# Apaches access_log flooded with ip6-localhost connections.

## GregerG

I compiled a new kernel with ipv6 support, and now apaches access_log get alot of lines like

ip6-localhost - - [02/Mar/2010:17:16:34 +0100] "OPTIONS * HTTP/1.0" 200 -

ip6-localhost - - [02/Mar/2010:17:16:36 +0100] "OPTIONS * HTTP/1.0" 200 -

almost every time someone connects, sometimes just one line and sometimes up to 7 lines.

What is this and can I get rid of it somehow?

I removed the ipv6 support but that broke my iptables that I had installed while having the support,

entire system froze every time I tried to run iptables.

I guess I can uninstall iptables - remove the kernel ipv6 support - and reinstall iptables...

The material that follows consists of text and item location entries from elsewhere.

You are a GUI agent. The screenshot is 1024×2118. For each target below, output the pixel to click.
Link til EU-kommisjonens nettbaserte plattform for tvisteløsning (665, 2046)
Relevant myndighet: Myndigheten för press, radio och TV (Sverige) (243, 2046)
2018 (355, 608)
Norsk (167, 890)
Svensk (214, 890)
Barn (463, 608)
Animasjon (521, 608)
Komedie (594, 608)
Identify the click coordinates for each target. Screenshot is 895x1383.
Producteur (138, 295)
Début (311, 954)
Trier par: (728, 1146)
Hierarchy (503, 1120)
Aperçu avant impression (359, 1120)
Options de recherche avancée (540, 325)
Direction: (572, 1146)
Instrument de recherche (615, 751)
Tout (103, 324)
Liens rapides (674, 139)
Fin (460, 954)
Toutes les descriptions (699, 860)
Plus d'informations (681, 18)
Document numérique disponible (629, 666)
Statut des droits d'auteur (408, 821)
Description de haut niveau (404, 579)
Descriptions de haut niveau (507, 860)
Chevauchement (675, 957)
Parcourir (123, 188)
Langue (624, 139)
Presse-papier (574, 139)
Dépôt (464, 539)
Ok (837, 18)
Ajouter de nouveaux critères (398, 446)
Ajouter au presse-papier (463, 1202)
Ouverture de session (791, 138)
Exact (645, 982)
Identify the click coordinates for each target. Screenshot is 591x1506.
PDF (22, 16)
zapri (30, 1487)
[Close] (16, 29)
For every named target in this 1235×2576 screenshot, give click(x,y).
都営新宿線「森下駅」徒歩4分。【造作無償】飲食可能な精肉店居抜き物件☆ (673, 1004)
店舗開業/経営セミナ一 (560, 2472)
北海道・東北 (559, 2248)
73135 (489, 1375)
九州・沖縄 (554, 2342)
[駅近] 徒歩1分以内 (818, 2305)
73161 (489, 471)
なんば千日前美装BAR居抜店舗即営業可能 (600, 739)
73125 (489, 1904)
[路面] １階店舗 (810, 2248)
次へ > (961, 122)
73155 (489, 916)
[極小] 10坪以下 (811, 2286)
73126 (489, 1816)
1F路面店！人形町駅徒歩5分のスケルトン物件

But I'm still curious what those messages mean.

Any ideas?

//Greg

----------

## GregerG

It wasn't as easy as to remove and re-emerge iptables, still freezes the computer when trying to run iptables without ipv6 support...

----------

## sam.reader

I thought the new Apache didn't have any kind of problems like these

My friend runs this thing all day long and he never faced any problem like this.

I will contact him and get back to you.

----------

## Mad Merlin

Those are internal apache requests that it sends to child workers when they're supposed to restart themselves. They're not limited to ipv6, you normally see them on ipv4 as well. You should be able to reliably trigger 1 of those for each active worker when you issue an /etc/init.d/apache2 reload.

----------